Josh Bersin of Bersin by Deloitte recently wrote an article on LinkedIn, entitled, “Why the Concept of ‘Employee Engagement’ Has to Change
.” In the two days after it was published, the article had 11,136 views and was shared 1,645 times on LinkedIn and appeared to have hit a nerve. The trouble is, it seems to be the words “employee engagement” that aren’t working for Mr. Bersin, rather than the concepts behind them…
The language around employee engagement has evolved a great deal over the last few years and has included people performance, performance motivation, performance improvement, internal marketing, and enrichment, among many others.
The related recognition and incentive fields have addressed issues of retention, workplace behaviors and alignment, work-life balance, leadership, and learning. Out of all of these labels and disciplines, the term “engagement” emerged to bring the concepts together into a mutually beneficial set of practices.

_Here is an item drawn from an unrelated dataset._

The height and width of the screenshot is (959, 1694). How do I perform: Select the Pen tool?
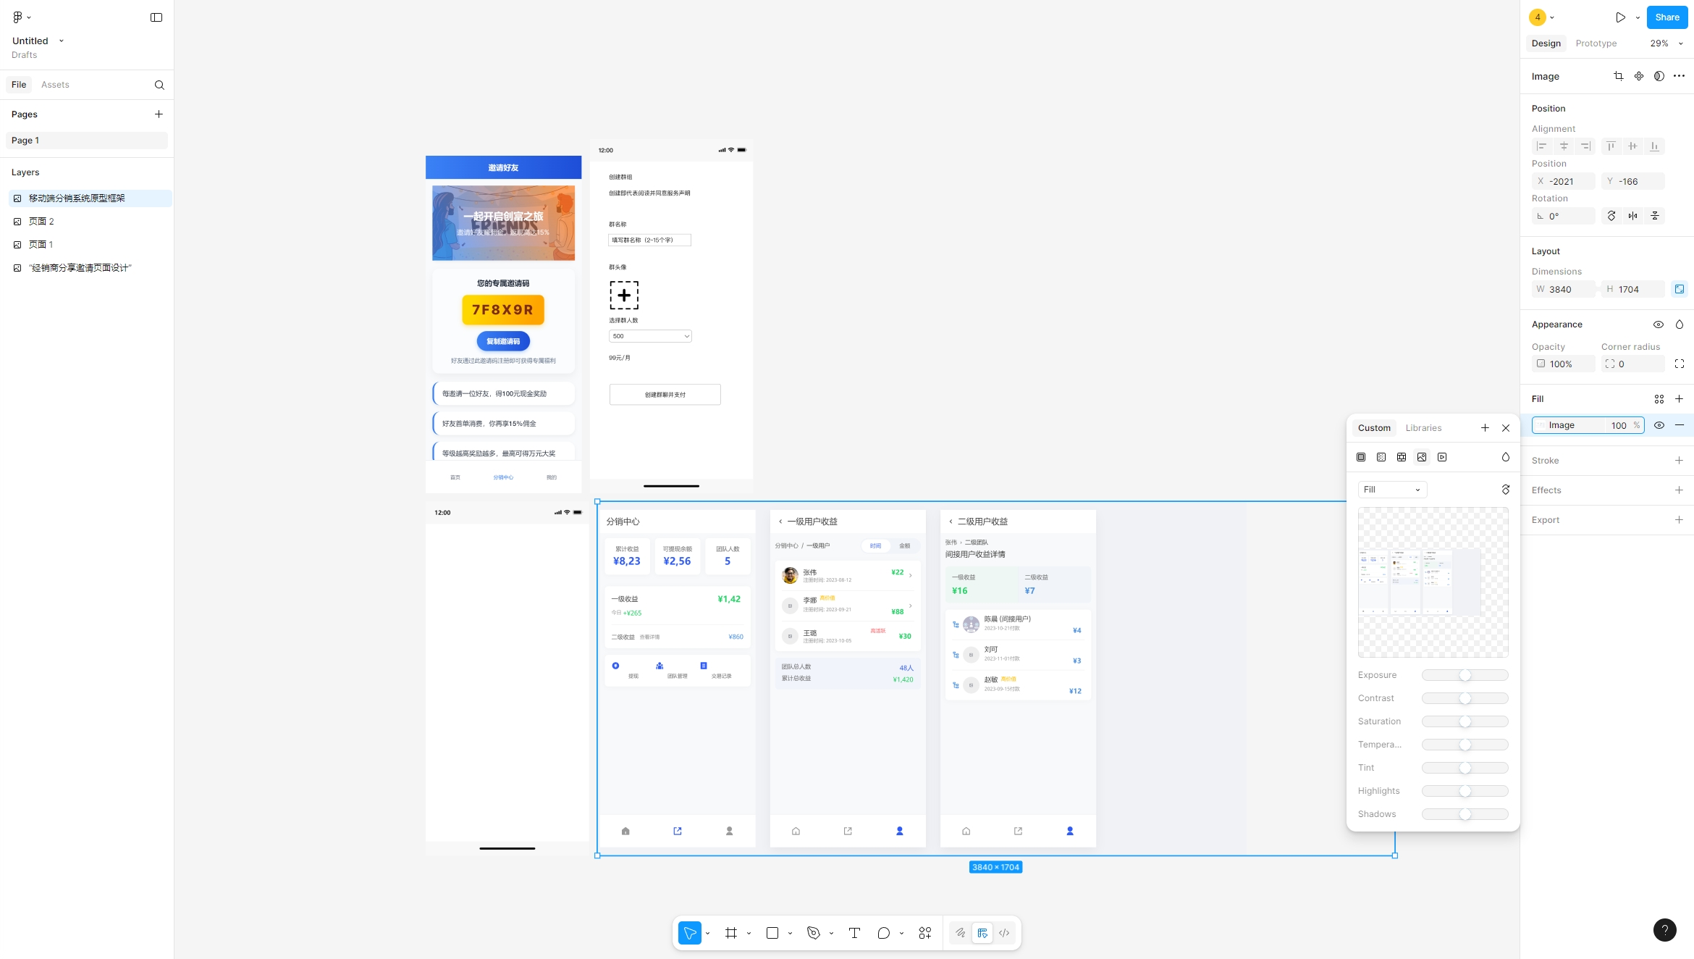814,933
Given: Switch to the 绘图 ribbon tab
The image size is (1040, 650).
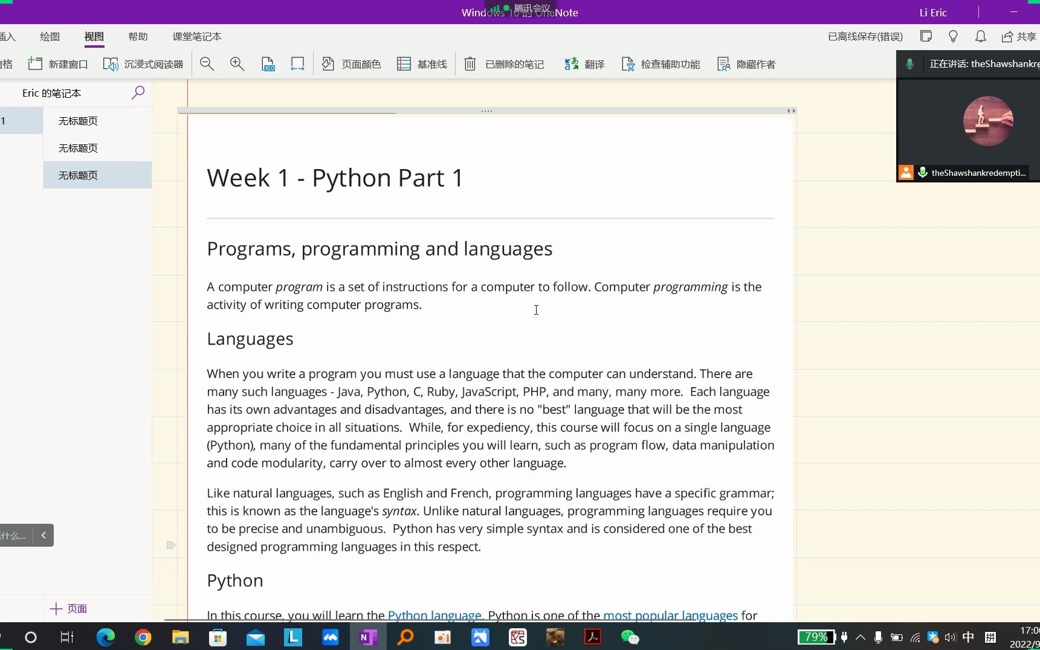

Mr. Bersin seems to suggest that engagement is limited to surveys and he is correct that surveys are limited in their usefulness. But there’s a big disconnect here. The term “engagement” is not about surveys, although sometimes they provide us with a starting point or a measurement. It’s about the relationship between a person and an organization and about the programs which serve to strengthen and clarify these relationships. We engage in a dialogue that furthers the interests of both the organization and the individual.
And despite their favorable review in the LinkedIn article, pulse surveys and happiness indexes don’t tell the whole story either. They are a moment in time without a context. It may not even be your best employees who are the happiest. We’ve written on these issues recently on our blog: “Does it Matter if You’re Happy
” and “Why A Pulse Survey Isn’t an Employee Engagement Program.
Perhaps it’s time to get past being hung up on the language. “Engagement” is the preferred label of the moment, because it is able to fit a lot of the concepts of the new workplace under its umbrella. It’s simply a way to talk about the combined efforts and outcomes of the tools used to communicate with people: meetings, events, incentives, recognition programs, milestones programs, surveys, employee development, leadership development, and training.
Call it what you will. We’re working towards a better workplace for employees, as well as towards financial and social health for organizations.